Help us improve the FORRT website

REED: Using the R Package “specr” To Do Specification Curve Analysis

NOTE: The data (“COUPE.Rdata”) and code (“specr_code.R”) used for this blog can be found here: https://osf.io/e8mcf/

A Tutorial on “specr”

In a recent post, Tom Coupé encouraged readers to create specification curves to represent the robustness of their results (or lack thereof). He illustrated how this could be done using the R package “specr” (Masur & Scharkow. 2020).

In this blog, I provide instructions that allow one to reproduce Coupé’s results using a modified version of his code. In providing a line-by-line explanation of the code that reproduces Coupe’s results, it is hoped that the reader will have sufficient understanding to enable them to use the “specr” package for their own applications. Later, in a follow-up blog, I will do the same using Stata’s “speccurve” program.

Specification Curve Analysis

Specification curve analysis (Simonsohn, Simmons & Nelson, 2020), also known as multiverse analysis (Steegen et al., 2016) is used to investigate the “garden of forking paths” inherent in empirical analysis. As everyone knows, there is rarely a single, best way to estimate the relationship between a dependent variable y and a causal or treatment variable x. Researchers can disagree about the estimation procedure, control variables, samples, and even the specific variables to best represent the treatment and the outcome of interest.

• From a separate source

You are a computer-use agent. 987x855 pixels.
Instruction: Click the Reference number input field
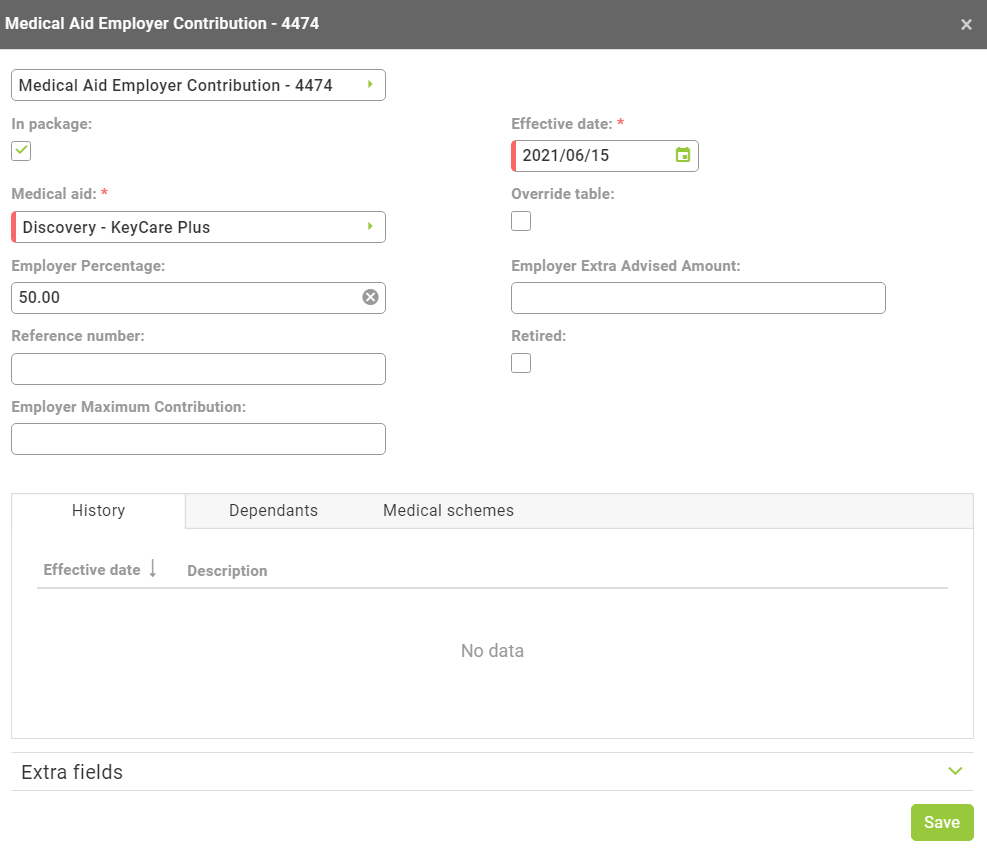198,368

When the list of equally plausible alternatives (Del Giudice & Gangestad, 2021) is relatively short, it is an easy task to estimate, and report, all alternatives. But suppose the list of equally plausible alternatives is long? What can one do then?

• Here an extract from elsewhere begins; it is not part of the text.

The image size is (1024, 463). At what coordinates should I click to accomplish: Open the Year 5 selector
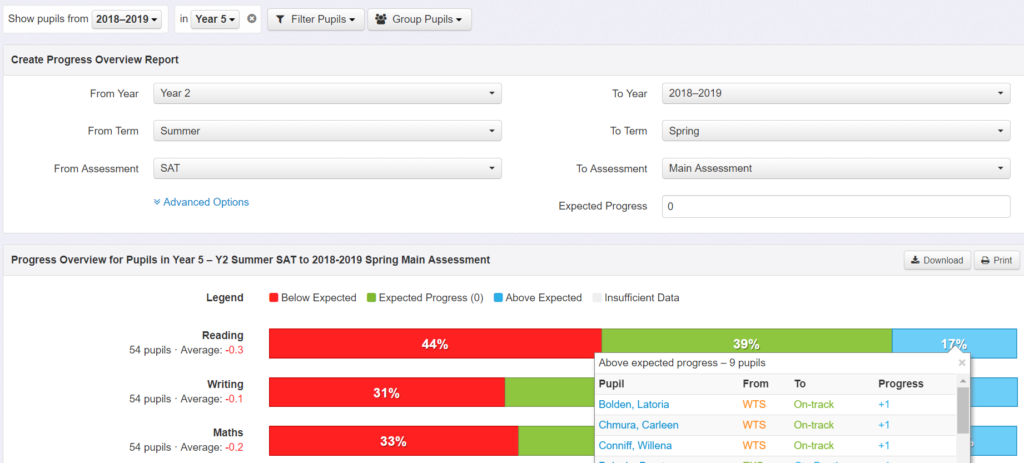pyautogui.click(x=216, y=20)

Specification curve analysis provides a way of estimating all reasonable alternatives and presenting the results in a way that makes it easy to determine the robustness of one’s conclusions.

The Coupé Study

In Coupé’s post, he studied five published articles, all of which investigated the long-term impact of war on life satisfaction. Despite using  the same dataset (the “Life in Transition Survey” dataset), the five articles came to different conclusions about both the sign and statistical significance of the relationship between war and life satisfaction.

Complicating their interpretation, the five studies used different estimation methods, different samples, different measures of life satisfaction, and different sets of control variables. Based on these five studies, Coupé identified 320 plausible alternatives. He then produced the following specification curve.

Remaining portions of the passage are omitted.